━━━ GIVEN RECORDS

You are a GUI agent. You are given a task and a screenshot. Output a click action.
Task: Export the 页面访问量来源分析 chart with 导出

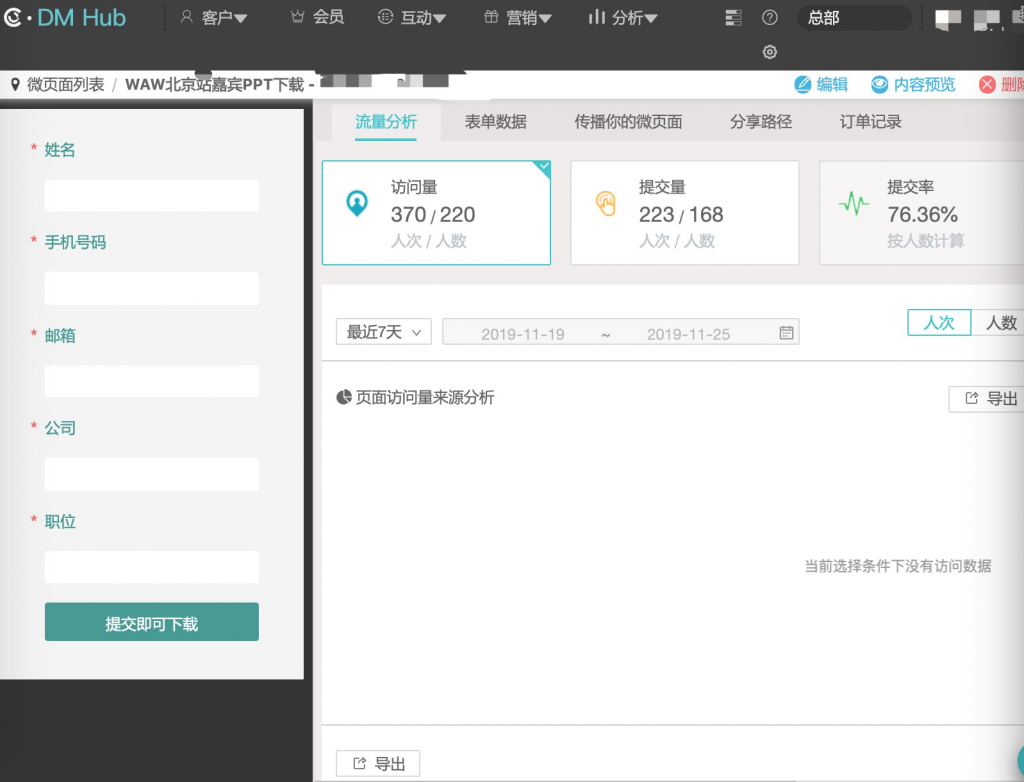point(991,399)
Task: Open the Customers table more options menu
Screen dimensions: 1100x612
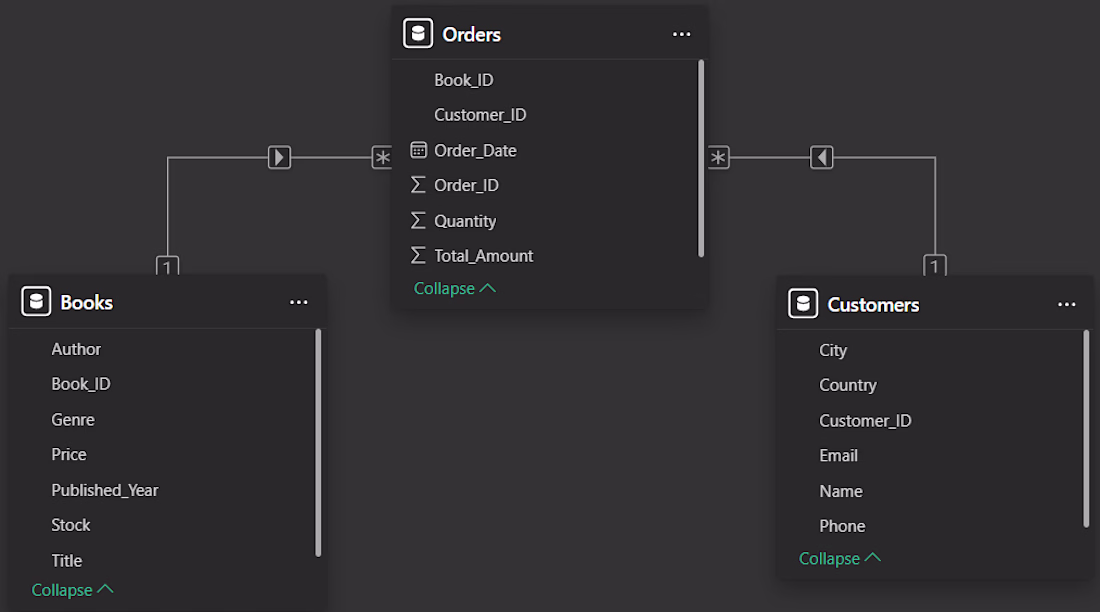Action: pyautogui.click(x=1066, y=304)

━━━━━━

[TASK REQUIREMENTS] Repeat verbatim the range of lines that opens at the line containing "Task: Open the" and closes at the last line of the entries, excluding all pictures.

[SOLVED PROBLEM]
Task: Open the Customers table more options menu
Screen dimensions: 1100x612
Action: pyautogui.click(x=1066, y=304)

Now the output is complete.